Study text ::
A lot of stories about Slovak health care dwell on the corruption that is said to infect the system. Mercifully, this is not something I have ever encountered.
But after a recent outing turned into what cyclists call “one of those rides that ends in accident and emergency”, I have had more experience than usual of the parallel universe that is the public health system.
From my position as a complete ignoramus (Slovak friends are scandalised that I have never taken my own temperature – but where do they teach you this stuff, and what am I supposed to do with the information anyway?), the standard of treatment seems fairly good. At least, I’m still here.
No need to worry about opioid epidemic in Slovakia
In the emergency department, I saw a doctor quickly – it probably helped that I looked a bit of a mess, and that it was a quiet Sunday afternoon – who sent me off for an x-ray. So far as I can tell, nothing happens in a Slovak hospital without being preceded by an x-ray. The x-ray department is typically at the end of a long and otherwise empty corridor in the furthest corner of the hospital.
Once they’d established that there was nothing seriously wrong with me – or at least nothing that wasn’t wrong already – they reset the bits that were out of place and sent me on my way, with instructions to see my doctor – and, if anything hurt, to take a Paralen(!).
With prescribing practices this stingy there seems, at least, to be little chance of an opioid epidemic in Slovakia.

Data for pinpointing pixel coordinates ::
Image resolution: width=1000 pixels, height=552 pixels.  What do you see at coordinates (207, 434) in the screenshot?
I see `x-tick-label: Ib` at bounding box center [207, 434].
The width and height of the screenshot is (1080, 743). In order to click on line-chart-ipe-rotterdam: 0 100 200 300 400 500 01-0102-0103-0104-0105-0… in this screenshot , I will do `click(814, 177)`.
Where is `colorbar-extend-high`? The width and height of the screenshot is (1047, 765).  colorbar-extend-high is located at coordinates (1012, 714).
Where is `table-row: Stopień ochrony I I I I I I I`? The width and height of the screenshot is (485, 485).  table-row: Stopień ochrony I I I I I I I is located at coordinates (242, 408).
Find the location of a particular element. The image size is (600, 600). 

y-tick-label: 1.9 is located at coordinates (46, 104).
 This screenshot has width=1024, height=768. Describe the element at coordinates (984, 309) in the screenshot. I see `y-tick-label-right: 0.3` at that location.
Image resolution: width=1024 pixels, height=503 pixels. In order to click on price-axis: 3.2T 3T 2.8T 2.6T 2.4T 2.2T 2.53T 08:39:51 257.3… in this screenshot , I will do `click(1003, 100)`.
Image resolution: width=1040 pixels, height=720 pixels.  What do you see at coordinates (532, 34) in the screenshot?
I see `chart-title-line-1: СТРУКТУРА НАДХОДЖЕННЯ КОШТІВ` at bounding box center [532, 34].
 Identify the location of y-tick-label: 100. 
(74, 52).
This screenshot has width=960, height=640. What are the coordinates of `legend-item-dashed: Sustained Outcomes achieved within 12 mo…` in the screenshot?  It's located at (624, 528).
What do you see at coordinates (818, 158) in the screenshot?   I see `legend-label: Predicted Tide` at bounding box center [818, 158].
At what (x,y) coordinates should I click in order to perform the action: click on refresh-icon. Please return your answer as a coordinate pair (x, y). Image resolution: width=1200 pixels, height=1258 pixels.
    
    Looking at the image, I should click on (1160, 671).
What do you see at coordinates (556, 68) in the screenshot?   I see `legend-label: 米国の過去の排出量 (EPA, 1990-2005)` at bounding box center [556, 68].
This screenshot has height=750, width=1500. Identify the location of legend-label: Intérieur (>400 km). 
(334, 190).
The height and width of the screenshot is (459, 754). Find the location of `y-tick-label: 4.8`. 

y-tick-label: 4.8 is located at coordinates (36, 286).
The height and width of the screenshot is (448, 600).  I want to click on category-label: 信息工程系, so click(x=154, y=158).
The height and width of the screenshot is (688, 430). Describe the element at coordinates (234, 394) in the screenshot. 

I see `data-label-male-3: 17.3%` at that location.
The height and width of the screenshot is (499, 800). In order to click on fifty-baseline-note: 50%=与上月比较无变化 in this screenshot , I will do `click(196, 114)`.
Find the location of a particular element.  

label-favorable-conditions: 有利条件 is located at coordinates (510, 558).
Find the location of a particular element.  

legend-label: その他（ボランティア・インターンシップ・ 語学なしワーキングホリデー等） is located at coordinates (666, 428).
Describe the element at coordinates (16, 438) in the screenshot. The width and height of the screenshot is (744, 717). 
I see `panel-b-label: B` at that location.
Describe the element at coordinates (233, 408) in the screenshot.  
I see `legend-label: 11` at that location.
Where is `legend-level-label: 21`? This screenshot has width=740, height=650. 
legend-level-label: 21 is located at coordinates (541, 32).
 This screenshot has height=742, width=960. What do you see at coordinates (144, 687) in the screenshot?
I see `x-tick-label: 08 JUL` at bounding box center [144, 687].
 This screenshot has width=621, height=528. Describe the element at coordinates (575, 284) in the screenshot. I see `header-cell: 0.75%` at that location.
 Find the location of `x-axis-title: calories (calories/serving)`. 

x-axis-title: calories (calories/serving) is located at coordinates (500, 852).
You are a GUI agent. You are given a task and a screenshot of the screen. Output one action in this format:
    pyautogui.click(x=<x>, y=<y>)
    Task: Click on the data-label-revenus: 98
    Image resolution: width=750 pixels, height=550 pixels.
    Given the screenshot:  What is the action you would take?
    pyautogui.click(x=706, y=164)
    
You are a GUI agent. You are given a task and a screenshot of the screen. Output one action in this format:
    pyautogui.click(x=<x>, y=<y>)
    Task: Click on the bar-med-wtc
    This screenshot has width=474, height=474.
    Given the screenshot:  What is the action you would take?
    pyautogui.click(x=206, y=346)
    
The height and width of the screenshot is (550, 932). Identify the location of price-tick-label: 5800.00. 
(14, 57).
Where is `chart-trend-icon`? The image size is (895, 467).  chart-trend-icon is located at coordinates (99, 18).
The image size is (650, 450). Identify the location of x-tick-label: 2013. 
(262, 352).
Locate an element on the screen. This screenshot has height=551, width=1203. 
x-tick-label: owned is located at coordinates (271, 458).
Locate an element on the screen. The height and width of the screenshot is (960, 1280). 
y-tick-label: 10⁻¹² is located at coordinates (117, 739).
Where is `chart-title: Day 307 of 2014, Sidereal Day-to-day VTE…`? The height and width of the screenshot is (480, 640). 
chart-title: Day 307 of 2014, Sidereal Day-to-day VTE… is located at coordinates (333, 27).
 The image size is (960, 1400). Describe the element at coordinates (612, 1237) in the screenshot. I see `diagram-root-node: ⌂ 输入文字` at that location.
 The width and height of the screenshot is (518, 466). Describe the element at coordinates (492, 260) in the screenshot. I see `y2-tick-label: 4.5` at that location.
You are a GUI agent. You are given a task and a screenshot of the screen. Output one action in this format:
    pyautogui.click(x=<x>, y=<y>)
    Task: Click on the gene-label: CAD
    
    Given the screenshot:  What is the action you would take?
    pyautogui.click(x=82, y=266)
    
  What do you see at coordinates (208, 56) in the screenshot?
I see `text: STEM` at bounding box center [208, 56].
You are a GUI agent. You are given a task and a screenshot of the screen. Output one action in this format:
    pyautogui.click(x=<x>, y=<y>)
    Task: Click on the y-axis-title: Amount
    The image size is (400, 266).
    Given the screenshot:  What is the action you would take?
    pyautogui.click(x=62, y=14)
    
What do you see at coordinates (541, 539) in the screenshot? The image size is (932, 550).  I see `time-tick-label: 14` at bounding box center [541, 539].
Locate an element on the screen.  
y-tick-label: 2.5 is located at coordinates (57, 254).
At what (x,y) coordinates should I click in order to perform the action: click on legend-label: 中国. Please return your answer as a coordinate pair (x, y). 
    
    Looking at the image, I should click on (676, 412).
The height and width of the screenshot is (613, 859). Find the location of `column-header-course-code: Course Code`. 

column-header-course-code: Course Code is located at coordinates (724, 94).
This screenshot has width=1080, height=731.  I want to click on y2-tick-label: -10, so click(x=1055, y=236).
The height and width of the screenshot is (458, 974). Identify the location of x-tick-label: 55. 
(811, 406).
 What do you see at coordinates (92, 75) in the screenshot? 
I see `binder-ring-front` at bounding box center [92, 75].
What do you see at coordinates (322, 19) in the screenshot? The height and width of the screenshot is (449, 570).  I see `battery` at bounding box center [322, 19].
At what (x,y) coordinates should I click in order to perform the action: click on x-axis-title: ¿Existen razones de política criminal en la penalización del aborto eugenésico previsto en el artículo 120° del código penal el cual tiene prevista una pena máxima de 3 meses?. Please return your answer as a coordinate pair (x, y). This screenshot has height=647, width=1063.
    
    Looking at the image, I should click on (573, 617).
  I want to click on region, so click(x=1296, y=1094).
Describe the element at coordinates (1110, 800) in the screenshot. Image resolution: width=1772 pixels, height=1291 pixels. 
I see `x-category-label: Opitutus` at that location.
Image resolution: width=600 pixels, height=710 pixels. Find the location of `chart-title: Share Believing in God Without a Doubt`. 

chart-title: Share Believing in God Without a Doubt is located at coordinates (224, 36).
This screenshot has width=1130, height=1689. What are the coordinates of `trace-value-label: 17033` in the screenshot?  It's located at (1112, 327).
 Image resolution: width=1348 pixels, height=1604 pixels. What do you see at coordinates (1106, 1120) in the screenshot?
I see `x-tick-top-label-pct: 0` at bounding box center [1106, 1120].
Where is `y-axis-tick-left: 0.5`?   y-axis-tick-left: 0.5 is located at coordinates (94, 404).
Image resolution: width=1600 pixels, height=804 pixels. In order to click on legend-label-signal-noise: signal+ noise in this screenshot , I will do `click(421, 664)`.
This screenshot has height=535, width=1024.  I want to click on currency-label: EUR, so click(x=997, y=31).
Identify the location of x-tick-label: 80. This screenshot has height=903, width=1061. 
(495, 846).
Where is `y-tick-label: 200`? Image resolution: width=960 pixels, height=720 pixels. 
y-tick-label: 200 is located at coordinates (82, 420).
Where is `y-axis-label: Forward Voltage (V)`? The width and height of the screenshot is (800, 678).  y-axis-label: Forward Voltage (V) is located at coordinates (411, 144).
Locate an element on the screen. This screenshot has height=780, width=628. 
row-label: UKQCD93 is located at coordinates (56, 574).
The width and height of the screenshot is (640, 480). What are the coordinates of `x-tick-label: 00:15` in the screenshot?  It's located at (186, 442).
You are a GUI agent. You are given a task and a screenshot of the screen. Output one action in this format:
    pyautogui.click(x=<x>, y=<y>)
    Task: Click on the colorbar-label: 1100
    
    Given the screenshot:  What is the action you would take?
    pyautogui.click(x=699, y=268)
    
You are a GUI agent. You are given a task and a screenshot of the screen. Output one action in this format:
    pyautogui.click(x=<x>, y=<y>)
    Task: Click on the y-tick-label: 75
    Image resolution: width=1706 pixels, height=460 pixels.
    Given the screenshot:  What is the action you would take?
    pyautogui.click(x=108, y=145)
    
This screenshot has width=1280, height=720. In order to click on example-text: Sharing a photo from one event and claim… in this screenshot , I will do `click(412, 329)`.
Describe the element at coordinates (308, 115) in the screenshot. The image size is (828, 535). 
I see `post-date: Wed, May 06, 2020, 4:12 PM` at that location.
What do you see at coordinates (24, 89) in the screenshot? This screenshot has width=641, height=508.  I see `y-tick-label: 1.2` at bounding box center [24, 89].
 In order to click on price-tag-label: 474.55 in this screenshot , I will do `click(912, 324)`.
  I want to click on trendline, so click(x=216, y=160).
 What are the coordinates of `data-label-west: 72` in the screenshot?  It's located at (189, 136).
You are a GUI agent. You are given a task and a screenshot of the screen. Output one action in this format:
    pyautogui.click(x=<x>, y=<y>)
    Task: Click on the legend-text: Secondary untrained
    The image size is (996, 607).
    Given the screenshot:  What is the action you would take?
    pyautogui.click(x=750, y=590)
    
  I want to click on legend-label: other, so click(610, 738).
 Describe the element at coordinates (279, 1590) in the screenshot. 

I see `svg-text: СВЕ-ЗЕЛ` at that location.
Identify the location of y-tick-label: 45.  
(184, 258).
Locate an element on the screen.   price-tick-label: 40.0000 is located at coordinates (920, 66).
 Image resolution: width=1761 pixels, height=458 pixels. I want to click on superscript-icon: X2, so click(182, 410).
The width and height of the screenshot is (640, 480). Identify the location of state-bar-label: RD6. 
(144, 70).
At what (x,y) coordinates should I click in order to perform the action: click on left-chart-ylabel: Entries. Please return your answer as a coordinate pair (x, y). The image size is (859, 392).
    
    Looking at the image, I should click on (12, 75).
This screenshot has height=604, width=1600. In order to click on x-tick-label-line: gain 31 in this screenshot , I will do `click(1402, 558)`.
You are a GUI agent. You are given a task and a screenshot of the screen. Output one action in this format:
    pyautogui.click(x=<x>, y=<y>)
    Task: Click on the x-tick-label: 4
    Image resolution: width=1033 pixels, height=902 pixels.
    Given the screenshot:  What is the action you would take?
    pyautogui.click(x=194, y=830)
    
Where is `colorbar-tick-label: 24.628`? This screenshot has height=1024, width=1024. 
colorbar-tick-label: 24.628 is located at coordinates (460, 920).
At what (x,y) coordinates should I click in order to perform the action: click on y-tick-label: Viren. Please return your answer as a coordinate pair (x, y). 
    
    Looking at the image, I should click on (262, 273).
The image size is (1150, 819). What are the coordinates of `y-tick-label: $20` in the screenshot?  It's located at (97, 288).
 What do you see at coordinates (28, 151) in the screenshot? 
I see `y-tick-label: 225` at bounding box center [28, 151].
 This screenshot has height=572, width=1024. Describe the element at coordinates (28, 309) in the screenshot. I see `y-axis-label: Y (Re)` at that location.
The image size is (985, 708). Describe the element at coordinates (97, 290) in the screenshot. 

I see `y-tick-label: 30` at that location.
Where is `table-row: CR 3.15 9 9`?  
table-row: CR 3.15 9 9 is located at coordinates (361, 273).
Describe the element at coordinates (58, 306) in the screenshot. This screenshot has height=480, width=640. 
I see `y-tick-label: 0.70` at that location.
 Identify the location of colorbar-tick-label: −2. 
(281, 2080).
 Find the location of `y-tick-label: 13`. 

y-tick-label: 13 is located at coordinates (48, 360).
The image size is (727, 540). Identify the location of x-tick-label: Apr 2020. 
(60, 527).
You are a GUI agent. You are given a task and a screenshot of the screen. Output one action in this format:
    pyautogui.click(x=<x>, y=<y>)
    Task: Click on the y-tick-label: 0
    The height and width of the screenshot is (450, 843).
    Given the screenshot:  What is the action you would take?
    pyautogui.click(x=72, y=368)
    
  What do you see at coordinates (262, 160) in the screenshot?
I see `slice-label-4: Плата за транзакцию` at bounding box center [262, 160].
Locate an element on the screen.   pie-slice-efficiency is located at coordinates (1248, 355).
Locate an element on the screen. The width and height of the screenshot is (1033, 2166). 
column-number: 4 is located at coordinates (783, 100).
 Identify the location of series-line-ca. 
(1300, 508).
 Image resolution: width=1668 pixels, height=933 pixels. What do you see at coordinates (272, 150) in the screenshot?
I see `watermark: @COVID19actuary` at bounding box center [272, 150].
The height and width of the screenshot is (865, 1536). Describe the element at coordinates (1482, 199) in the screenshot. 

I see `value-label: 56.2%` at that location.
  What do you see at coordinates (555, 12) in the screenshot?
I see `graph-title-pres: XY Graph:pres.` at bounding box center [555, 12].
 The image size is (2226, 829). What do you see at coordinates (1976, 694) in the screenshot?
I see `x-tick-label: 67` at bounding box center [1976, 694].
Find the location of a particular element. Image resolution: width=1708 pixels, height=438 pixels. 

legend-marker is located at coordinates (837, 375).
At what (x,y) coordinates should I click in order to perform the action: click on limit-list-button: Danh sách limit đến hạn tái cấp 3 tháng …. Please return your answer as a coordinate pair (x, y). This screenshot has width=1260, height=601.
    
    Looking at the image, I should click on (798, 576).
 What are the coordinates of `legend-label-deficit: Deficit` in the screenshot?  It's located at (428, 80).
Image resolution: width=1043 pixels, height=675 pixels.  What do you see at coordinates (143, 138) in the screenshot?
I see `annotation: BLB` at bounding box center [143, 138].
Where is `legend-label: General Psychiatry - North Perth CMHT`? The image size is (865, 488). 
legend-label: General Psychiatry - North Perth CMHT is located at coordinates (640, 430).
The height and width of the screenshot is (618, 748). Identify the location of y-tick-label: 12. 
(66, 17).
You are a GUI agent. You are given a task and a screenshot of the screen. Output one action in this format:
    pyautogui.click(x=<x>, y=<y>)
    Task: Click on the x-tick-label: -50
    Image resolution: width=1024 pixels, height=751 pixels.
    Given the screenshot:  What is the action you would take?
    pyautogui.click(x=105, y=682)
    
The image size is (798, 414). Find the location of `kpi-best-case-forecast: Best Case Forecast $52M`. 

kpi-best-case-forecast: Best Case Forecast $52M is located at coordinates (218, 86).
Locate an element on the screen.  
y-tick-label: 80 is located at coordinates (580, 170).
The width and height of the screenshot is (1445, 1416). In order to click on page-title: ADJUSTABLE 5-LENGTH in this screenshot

Goal of the exercise :: In the text about Slovak health care, where is the x-ray department typically found in a hospital?

Completed exercise :: At the end of a long and otherwise empty corridor in the furthest corner of the hospital.